# Preprocess Data

---

In this notebook, we will edit the data to include only columns that we want. 

There are two types of variables that we want to keep:
- Those which are practical for the user to input when looking up a price prediction
- Those which would actually contribute to the price of a flight

---

## Data Dictionary Reminder

below is a reminder of what variables we have, next to each we indicate what we want to do with each column

- legId: An identifier for the flight. // Not needed
- searchDate: The date (YYYY-MM-DD) on which this entry was taken from Expedia. // Change search date and flight date into one variable - days before flight
- flightDate: The date (YYYY-MM-DD) of the flight. // Potentially separate this into just the day.
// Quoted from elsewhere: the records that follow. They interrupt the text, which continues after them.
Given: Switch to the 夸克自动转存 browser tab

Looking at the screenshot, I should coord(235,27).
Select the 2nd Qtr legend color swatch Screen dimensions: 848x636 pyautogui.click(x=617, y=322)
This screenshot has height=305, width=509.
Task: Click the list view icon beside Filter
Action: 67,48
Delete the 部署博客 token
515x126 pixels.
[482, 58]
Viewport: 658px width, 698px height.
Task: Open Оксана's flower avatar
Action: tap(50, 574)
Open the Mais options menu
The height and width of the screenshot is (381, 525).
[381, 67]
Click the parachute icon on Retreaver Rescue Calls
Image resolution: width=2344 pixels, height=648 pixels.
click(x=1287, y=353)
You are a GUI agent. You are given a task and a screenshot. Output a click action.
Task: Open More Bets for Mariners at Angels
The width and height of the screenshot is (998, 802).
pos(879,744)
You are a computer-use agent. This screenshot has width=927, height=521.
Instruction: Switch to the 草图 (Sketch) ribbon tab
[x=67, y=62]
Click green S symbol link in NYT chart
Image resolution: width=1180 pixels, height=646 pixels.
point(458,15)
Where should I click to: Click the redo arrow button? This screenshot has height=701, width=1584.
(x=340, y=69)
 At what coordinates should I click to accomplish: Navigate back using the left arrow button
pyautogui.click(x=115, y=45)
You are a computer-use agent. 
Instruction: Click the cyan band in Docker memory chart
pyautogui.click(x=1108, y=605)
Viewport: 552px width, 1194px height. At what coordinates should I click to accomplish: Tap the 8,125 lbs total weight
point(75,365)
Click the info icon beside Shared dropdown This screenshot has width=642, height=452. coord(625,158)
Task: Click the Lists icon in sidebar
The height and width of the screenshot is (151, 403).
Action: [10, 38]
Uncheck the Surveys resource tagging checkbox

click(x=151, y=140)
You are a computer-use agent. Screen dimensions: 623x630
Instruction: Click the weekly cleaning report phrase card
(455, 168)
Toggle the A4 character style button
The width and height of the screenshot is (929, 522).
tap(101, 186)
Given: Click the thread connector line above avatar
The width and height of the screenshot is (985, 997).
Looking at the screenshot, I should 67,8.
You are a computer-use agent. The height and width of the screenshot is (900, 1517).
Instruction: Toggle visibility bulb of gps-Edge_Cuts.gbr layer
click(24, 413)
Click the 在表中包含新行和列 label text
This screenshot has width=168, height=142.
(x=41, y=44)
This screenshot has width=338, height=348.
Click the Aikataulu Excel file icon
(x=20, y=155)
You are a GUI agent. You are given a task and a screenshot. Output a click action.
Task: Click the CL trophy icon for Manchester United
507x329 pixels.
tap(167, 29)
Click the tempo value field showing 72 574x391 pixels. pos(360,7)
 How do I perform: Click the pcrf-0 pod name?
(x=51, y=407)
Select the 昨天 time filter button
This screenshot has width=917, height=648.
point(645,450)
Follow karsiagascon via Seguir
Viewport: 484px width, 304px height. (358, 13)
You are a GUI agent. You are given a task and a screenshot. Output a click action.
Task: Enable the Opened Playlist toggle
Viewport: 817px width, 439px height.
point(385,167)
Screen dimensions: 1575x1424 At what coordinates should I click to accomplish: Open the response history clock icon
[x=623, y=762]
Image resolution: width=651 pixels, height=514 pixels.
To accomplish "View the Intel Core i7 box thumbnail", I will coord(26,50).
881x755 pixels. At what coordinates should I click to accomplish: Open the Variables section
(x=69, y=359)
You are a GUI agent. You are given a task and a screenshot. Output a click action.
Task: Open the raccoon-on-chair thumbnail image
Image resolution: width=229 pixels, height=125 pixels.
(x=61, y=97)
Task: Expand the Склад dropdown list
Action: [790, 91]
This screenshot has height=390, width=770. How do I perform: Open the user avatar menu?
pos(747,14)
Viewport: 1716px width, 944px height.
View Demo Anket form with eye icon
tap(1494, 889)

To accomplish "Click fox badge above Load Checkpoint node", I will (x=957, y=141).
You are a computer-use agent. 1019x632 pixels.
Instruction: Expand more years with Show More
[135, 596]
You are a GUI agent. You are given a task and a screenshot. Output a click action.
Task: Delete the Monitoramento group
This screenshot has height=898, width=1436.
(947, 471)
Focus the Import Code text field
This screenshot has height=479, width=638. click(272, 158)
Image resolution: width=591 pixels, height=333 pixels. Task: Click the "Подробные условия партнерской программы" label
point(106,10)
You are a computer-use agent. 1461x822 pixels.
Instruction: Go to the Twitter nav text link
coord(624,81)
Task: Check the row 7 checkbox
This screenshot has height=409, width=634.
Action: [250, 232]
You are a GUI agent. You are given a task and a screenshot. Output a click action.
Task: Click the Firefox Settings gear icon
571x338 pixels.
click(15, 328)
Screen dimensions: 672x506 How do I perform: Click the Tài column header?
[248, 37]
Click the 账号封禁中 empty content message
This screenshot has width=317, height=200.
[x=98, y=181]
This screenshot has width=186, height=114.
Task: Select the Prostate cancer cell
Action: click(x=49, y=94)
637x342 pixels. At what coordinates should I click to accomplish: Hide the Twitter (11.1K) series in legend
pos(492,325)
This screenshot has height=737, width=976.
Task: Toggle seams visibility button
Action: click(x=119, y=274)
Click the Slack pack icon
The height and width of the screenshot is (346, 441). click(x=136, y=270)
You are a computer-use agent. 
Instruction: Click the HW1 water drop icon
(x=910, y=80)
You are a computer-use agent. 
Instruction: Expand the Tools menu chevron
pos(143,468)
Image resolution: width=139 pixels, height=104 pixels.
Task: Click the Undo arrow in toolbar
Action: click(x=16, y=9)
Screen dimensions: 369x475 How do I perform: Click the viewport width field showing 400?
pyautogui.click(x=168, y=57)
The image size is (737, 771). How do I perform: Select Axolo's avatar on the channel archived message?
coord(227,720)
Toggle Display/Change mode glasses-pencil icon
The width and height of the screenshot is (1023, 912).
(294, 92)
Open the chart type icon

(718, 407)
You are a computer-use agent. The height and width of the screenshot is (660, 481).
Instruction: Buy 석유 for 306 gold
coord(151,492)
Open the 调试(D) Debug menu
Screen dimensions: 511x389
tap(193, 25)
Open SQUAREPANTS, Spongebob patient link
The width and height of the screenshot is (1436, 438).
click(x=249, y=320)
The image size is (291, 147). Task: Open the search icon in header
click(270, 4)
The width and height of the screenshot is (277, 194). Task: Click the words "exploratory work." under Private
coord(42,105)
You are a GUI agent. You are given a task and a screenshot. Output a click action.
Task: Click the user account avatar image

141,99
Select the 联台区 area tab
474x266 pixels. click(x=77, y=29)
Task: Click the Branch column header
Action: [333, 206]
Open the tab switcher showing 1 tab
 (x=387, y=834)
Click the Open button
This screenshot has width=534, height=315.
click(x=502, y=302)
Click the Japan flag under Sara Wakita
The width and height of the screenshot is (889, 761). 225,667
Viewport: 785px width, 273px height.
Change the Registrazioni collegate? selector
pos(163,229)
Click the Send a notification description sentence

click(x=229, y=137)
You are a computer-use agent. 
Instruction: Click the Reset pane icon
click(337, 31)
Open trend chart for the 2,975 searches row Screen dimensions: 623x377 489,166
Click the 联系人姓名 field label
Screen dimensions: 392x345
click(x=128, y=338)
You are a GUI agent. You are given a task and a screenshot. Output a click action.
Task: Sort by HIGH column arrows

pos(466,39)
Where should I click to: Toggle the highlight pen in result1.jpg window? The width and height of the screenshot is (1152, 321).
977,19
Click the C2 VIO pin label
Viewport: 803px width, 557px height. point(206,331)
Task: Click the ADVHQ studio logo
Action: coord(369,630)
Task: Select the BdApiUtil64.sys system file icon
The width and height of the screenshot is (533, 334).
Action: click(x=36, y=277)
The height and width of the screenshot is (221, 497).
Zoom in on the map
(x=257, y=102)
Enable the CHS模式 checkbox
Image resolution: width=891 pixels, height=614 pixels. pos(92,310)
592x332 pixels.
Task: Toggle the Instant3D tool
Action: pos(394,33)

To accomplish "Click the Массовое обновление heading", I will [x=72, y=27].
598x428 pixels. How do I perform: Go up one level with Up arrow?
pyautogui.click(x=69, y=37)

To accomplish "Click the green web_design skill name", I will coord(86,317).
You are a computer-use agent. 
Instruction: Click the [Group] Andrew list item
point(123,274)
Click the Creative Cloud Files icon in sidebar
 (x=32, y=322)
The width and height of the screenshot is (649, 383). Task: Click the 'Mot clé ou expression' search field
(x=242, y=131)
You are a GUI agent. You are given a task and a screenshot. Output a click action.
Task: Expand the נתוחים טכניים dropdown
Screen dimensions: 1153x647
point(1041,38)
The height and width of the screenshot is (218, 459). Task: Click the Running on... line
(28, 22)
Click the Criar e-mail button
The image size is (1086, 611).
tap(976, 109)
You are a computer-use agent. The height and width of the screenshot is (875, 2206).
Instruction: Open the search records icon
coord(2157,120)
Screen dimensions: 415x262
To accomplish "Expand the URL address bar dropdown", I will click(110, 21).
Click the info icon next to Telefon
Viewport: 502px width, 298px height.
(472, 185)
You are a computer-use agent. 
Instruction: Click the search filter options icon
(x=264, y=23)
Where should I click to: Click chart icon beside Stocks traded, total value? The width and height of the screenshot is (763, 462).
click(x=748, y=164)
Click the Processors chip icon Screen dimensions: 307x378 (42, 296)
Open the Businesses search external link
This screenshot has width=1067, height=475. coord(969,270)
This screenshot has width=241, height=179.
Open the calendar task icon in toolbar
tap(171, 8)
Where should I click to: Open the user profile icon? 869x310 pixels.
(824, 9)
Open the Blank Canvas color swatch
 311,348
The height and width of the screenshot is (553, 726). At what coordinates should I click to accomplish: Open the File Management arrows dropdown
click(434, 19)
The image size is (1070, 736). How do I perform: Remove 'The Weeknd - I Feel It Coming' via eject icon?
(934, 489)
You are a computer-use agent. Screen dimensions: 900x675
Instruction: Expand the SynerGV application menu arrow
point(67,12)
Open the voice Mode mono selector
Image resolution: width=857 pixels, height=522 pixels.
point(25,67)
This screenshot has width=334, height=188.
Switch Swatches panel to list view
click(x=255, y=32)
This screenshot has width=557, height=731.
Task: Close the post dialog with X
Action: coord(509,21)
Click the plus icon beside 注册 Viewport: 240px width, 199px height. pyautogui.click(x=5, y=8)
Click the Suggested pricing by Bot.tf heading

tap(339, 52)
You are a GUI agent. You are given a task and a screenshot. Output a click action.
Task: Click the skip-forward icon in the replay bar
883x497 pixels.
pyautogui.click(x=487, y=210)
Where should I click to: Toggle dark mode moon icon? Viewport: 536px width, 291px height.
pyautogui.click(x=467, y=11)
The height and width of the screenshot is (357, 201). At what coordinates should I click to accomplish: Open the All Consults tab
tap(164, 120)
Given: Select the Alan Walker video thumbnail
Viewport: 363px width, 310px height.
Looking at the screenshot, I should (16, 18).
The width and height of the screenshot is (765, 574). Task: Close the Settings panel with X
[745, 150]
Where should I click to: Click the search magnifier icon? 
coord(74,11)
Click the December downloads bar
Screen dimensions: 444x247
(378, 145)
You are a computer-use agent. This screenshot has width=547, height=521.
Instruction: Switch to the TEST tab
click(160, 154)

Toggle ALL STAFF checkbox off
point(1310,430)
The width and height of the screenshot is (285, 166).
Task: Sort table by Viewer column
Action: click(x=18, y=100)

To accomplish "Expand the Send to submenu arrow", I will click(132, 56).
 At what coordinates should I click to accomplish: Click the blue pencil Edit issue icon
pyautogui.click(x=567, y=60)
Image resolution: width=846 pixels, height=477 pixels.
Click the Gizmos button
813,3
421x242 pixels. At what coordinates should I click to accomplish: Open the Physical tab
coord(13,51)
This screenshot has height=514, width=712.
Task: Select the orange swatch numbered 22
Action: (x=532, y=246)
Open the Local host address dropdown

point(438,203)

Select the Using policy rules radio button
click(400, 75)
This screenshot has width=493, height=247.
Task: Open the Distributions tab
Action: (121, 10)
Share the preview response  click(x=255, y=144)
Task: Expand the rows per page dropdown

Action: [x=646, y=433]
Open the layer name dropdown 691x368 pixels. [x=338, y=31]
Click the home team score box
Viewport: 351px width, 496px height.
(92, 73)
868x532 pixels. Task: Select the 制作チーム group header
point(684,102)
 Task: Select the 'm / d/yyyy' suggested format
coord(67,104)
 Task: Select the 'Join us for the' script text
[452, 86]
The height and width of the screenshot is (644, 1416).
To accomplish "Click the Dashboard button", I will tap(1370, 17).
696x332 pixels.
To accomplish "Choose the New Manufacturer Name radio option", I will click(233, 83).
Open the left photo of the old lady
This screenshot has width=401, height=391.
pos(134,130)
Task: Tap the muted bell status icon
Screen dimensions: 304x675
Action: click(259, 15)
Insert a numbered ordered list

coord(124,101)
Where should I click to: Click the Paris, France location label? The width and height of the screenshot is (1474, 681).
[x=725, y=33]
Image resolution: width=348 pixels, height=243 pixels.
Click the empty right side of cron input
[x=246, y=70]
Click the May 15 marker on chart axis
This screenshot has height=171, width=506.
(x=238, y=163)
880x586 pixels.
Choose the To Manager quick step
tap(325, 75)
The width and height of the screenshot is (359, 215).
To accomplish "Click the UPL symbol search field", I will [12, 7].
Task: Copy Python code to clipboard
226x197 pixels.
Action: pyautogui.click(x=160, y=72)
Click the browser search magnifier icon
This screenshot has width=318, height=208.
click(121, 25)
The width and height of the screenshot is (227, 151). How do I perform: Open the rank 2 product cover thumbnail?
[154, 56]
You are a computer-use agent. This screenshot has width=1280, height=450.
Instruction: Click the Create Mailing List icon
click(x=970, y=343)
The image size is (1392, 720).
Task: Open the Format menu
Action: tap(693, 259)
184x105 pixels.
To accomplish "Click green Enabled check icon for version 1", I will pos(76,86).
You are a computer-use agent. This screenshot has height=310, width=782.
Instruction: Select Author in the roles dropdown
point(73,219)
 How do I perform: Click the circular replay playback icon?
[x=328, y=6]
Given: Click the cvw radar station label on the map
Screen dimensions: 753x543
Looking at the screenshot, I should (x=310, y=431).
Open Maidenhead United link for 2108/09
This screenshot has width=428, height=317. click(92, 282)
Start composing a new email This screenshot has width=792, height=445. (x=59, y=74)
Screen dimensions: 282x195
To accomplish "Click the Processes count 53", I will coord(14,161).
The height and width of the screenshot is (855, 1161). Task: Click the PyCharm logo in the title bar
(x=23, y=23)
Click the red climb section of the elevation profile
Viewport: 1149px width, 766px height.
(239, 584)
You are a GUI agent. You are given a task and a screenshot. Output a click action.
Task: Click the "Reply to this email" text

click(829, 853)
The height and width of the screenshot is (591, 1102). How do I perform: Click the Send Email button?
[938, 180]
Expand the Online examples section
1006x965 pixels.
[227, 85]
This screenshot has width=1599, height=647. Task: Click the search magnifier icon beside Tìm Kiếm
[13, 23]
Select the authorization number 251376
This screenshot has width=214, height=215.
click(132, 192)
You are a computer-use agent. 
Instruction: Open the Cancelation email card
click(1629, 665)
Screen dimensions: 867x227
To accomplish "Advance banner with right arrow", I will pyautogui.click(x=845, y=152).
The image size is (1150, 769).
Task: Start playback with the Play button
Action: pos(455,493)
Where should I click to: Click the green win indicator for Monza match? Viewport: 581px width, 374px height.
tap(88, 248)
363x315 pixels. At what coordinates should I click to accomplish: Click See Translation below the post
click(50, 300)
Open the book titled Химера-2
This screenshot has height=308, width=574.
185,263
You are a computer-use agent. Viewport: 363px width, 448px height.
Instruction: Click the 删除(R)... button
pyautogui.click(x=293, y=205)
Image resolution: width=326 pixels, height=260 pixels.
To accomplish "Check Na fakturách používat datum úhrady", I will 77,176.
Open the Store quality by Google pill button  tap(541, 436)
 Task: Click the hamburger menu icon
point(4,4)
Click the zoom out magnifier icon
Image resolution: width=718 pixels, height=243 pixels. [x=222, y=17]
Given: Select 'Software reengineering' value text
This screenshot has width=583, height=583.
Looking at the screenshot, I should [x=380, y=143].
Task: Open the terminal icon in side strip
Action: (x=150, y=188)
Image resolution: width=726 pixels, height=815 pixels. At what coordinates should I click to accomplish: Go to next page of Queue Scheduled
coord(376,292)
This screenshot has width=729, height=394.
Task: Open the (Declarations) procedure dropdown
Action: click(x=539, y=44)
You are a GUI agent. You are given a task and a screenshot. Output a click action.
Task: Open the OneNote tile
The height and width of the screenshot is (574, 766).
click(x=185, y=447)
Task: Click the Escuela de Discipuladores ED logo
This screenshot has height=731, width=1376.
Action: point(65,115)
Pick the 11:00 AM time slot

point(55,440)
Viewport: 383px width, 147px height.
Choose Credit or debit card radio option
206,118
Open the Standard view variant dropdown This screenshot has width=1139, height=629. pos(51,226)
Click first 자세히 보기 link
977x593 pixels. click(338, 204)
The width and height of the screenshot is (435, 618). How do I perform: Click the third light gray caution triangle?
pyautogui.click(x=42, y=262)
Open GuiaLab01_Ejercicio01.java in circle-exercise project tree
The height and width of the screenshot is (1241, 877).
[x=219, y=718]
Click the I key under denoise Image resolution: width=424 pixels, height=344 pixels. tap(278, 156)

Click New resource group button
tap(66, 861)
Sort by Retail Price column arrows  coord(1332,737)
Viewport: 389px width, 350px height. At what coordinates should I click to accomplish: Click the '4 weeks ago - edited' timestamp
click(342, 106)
Month is meaningless as the data is not even for a full year
- startingAirport: Three-character IATA airport code for the initial location. // One hot encoding
- destinationAirport: Three-character IATA airport code for the arrival location. // One hot encoding
- fareBasisCode: The fare basis code. // Not required
- travelDuration: The travel duration in hours and minutes. // Not required
- elapsedDays: The number of elapsed days (usually 0). // Not required
- isBasicEconomy: Boolean for whether the ticket is for basic economy. // Change into binary
- isRefundable: Boolean for whether the ticket is refundable. // Change into binary 
- isNonStop: Boolean for whether the flight is non-stop. // Change into binary 
- baseFare: The price of the ticket (in USD). // Not required
- totalFare: The price of the ticket (in USD) including taxes and other fees. // No change needed
- seatsRemaining: Integer for the number of seats remaining. // Not required
- totalTravelDistance: The total travel distance in miles. This data is sometimes missing. // Not required
- segmentsDepartureTimeEpochSeconds: String containing the departure time (Unix time) for each leg of the trip. The entries for each of the legs are separated by '||'. // Not required
- segmentsDepartureTimeRaw: String containing the departure time (ISO 8601 format: YYYY-MM-DDThh:mm:ss.000±[hh]:00) for each leg of the trip. The entries for each of the legs are separated by '||'. // Not required
- segmentsArrivalTimeEpochSeconds: String containing the arrival time (Unix time) for each leg of the trip. The entries for each of the legs are separated by '||'. // Not required
- segmentsArrivalTimeRaw: String containing the arrival time (ISO 8601 format: YYYY-MM-DDThh:mm:ss.000±[hh]:00) for each leg of the trip. The entries for each of the legs are separated by '||'. // Not required
- segmentsArrivalAirportCode: String containing the IATA airport code for the arrival location for each leg of the trip. The entries for each of the legs are separated by '||'. // Not required
- segmentsDepartureAirportCode: String containing the IATA airport code for the departure location for each leg of the trip. The entries for each of the legs are separated by '||'. // Not required
- segmentsAirlineName: String containing the name of the airline that services each leg of the trip. The entries for each of the legs are separated by '||'. // Most trips use the same airlines the whole way, drop trips that don't do this and change trips that do into one hot encoding. We can also use this to count how many layovers there are.
- segmentsAirlineCode: String containing the two-letter airline code that services each leg of the trip. The entries for each of the legs are separated by '||'. // Not required
- segmentsEquipmentDescription: String containing the type of airplane used for each leg of the trip (e.g. "Airbus A321" or "Boeing 737-800"). The entries for each of the legs are separated by '||'. // Not required
- segmentsDurationInSeconds: String containing the duration of the flight (in seconds) for each leg of the trip. The entries for each of the legs are separated by '||'. // Not required
- segmentsDistance: String containing the distance traveled (in miles) for each leg of the trip. The entries for each of the legs are separated by '||'. // Not required
- segmentsCabinCode: String containing the cabin for each leg of the trip (e.g. "coach"). The entries for each of the legs are separated by '||'. // Not required

## Load Spark and Data

In [18]:
from itertools import groupby

from pyspark.sql import SparkSession
from pyspark.sql.functions import col, datediff, dayofmonth, when, udf, split, size
from pyspark.ml.feature import StringIndexer, OneHotEncoder
from pyspark.ml import Pipeline

from pyspark.sql.types import IntegerType, StringType

In [19]:
spark = SparkSession.builder.appName("flights").getOrCreate()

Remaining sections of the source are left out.